In the one-shot proof generation setting, they outperform Gemini 2.5 Deep Think and GPT-5 (high) on some Chinese olympiad problems. (Fig. 1)
In the iterative refinement setting (where they use the self-analysis output by the generator to improve the next proof), proof score indeed scales with # of refinement steps on IMO shortlist problems. (Fig. 2)
- They measure pass@1 and "best@32" (where the proof is selected based on the best self-analysis score)
- Pass@1 improves, but so does best@32. This means that the refinement is doing more than independently sampling at each step and taking the "better" proof.
- Best@32 > pass@1, suggesting that the generator's self-analysis score is useful signal.

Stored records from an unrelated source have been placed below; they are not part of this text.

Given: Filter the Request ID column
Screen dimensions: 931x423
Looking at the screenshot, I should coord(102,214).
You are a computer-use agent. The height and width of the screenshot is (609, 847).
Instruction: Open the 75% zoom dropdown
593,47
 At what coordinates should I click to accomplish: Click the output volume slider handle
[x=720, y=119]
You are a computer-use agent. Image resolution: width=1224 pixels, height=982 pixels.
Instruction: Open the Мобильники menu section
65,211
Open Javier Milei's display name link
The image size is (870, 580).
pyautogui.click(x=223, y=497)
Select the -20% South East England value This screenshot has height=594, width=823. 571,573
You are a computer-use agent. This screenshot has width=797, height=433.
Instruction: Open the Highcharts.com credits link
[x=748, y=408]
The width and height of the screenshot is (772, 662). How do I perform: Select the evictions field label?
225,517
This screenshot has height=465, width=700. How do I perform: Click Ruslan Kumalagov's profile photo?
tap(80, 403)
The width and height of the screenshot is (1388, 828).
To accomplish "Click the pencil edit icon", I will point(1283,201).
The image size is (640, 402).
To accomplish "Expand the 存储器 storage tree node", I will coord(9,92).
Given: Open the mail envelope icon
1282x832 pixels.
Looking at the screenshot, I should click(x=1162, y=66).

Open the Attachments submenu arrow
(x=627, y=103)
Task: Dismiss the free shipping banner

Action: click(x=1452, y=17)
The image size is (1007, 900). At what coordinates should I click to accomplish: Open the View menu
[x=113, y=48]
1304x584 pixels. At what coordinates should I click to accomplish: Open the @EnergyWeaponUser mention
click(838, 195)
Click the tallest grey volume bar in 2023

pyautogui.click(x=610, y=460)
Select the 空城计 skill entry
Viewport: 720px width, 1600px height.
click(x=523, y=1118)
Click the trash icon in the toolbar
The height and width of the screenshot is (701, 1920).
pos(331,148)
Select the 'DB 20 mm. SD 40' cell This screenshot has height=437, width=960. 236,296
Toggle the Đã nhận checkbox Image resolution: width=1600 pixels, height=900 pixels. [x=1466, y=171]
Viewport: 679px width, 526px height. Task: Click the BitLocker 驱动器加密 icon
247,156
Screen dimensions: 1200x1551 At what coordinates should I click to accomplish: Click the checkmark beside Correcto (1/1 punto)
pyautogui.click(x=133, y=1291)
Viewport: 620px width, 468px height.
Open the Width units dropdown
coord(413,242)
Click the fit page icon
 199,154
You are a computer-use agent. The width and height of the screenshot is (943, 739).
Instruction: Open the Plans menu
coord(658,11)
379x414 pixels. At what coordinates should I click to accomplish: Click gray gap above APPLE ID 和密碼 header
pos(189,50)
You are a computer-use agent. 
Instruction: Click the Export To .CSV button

To squeeze out the most performance, they use the verifier at test-time and scale its compute as well. In particular, they use the iterative refinement scheme again, except they directly use the verifier to output issues for the generator to improve on. They also generate many proof candidates and many verification analyses per proof candidate, which makes sense.
- This scheme gets gold on IMO 2025 and 118/120 on Putnam 2024.
- They say that for the problems that didn't get solved, the self-analysis was correct—this suggests that having verification capabilities was still useful here.

(note: I kind of wish they reported what would happen if they didn't use meta-verifiers at all. how much did that help?)